I return to the lane: a mixture of neat sheds and service yards puddled after the recent rain.  Small businesses range from haulage to stone sorting and ready-mixed concrete  to private gym.  By the river bank are remains of earlier works: mysterious walls and stones half covered in undergrowth.  One of them was Rustproof Windows  – a firm that started in Saltney in the early nineteen-thirties.  They occupied one of the long buildings with a zig-zag roof beside the river – previously the home of  Wonpees that made wire for reinforced concrete.   Rustproof Wndows dipped metal window frames into a zinc solution to give them a thin rustproof coating[v].  During the war they swapped window-making to concentrate on the manufacture of items such as shells and gun turrets – work so vital that the place was surrounded by a wall to make it more secure.  Perhaps this is their wall.  Sometimes it rises as high as a couple of storeys: either ruin or part of the flood defences, it is difficult to tell.  

After the war Rustless Windows became Saltney Engineering, but the business moved to Corsham after a takeover.  The bank rises. The river is hidden behind.    

It used to stink here.  Just beyond Critchons, on the opposite side of the road, there used to be a firm of animal slaughterers called Dobbins.  According to some, the smells from this place ‘defied description’.  It not only could ‘rot a girl’s nylons at thirty paces’ but could ‘strip gloss paint off walls and ‘kill the head on a pint of bitter’ and made the entire population nauseous[vi].  Since Saltney Football Club’s playing field was nearby – between Boundary Lane and the High Street – opposing sides anticipated away matches with apprehension.   

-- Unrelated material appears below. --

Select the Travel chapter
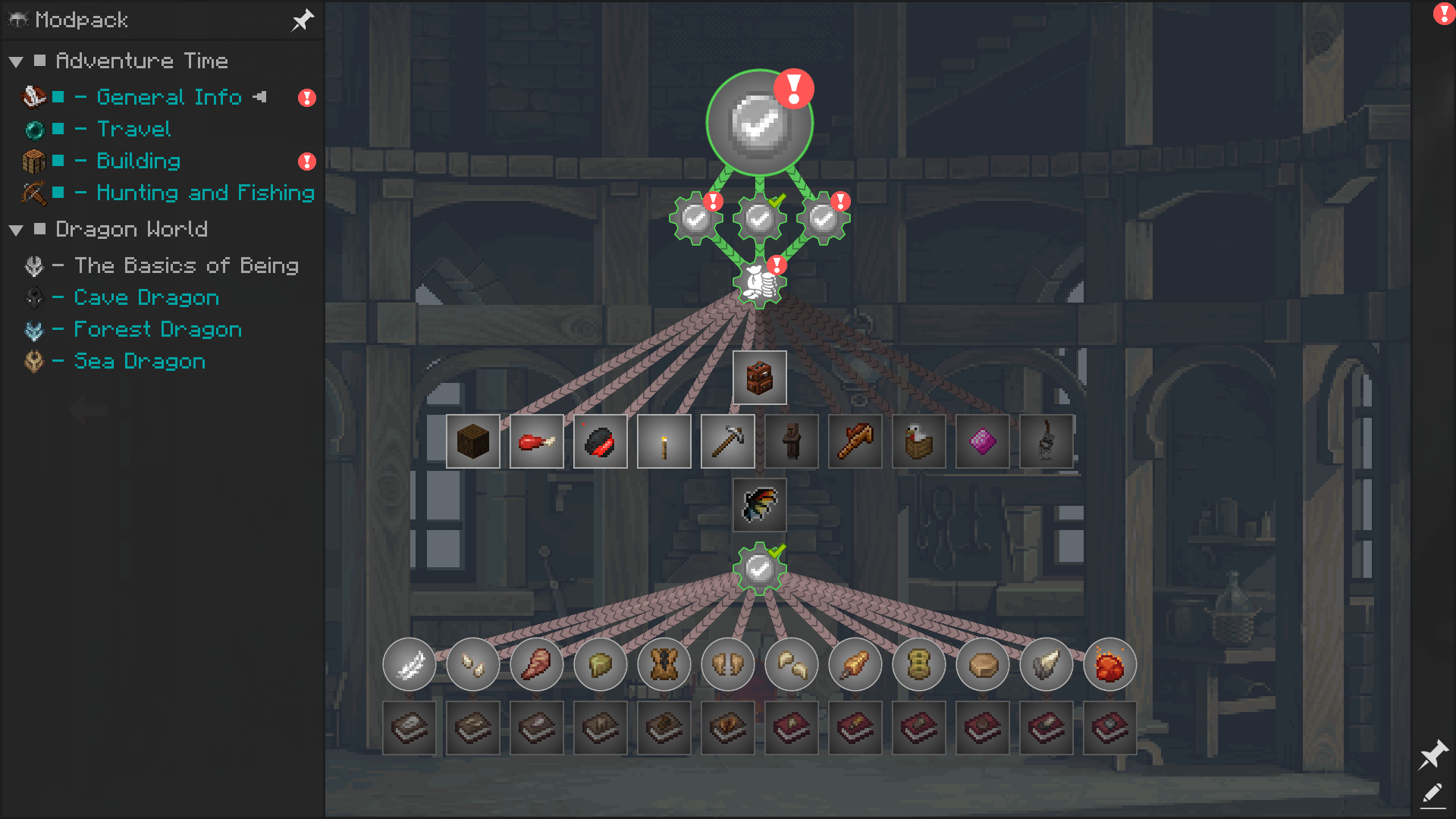This screenshot has height=819, width=1456. tap(133, 129)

It was probably the only works that people were generally glad to see shut down.  However, the stench was reputed to also have a beneficial effect.  In 1914 the stench from Dobbins’s Saltney ‘Maggotorium’ was also offered as a ‘consumptive cure’ and may indeed have been affective against pulmonary tuberculosis since maggots produce an antibiotic gas[vii].

A cafe, another yard, another office block. New sheds, older prefabs and then, just before Bridge Lane, there’s an older red-brick factory with zig-zag roof.  It’s all quiet, the windows boarded behind the spiky metal fence.  ‘Lion Deva’.  Inside they make metal storage boxes ‘for trade only’.  River Lane.  Trade Only.  No frills. No frippery.  It is as it is.    I duck back down Bridge Lane back onto the High Street.  

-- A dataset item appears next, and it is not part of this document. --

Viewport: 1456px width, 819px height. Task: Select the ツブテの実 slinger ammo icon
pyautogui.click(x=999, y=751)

[i] What Did You Do in the War, Deva?

[ii] Hawarden history

[iii] J. Critchon and Co.  Shipbuilders Saltney and Connah’s Quay by John Dixon and Geoff Pickard.Amadeus Press 2002.

[iv] He provided leisure facilities including billiards, bowling and a bar close by.

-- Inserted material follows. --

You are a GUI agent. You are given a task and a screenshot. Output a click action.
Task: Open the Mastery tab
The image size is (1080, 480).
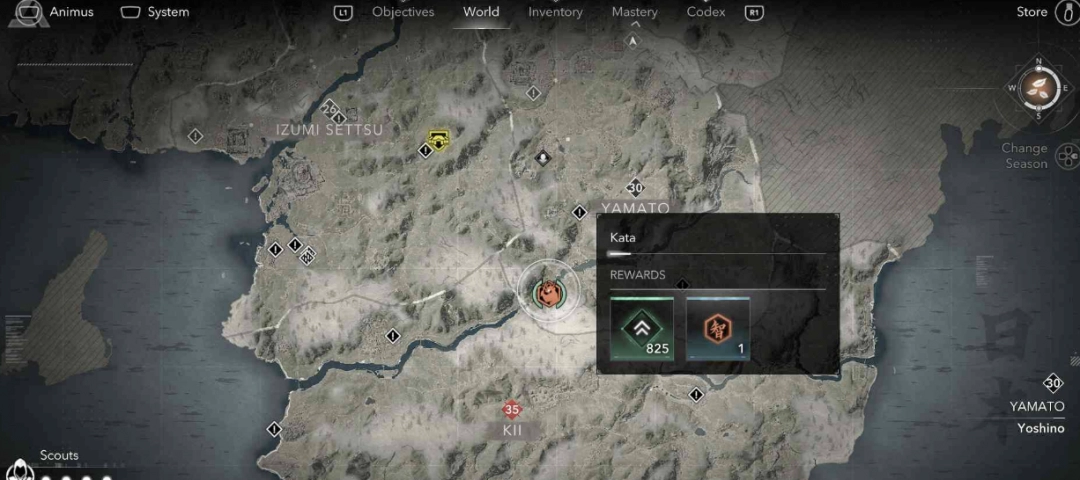click(x=634, y=12)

[v] https://sites.google.com/site/saltneyhistory/industries/rust

[vi] Saltney and Saltney Ferry 2.

[vii] Microbiologist March 2007, page 35 ‘When Maggot Fumes Cured Tuberculosis’ by Milton Wainwright.

Published by claredudman

Writer of historical fiction and non-fiction.

2 thoughts on “River Lane, Saltney.

  1. Lovely to read this, Clare. My mother was assigned to work at Rustproof in 1941-2 and knew only that they made shell casings. She was a bit vague about its location, but I tracked it down through the very good Saltney local history publications. I went looking for Rustproof in 2001 but didn’t get as far as you, so thanks for the words and pictures.. Standing on the corner of High Street and Bridge Street, puzzling over the map, I was approached by an old chap with a bicycle who was amused that a tourist would come to Saltney. Turns out he had worked in the office at Rustproof and had a few stories about some of his workmates, including a man my mother had spoken about. So a living connection!.

    It is hard to imagine the “Saltney stink” when you go there today.

    Like

    1. Thanks for you comment, Ray. What a great story, and to find that connection with your mother too. Quite astonishing. Yes, those Saltney Local History guides are a fascinating source of information – so glad people took the effort to put it together. To lose all record of how the area used to be would be a sad loss.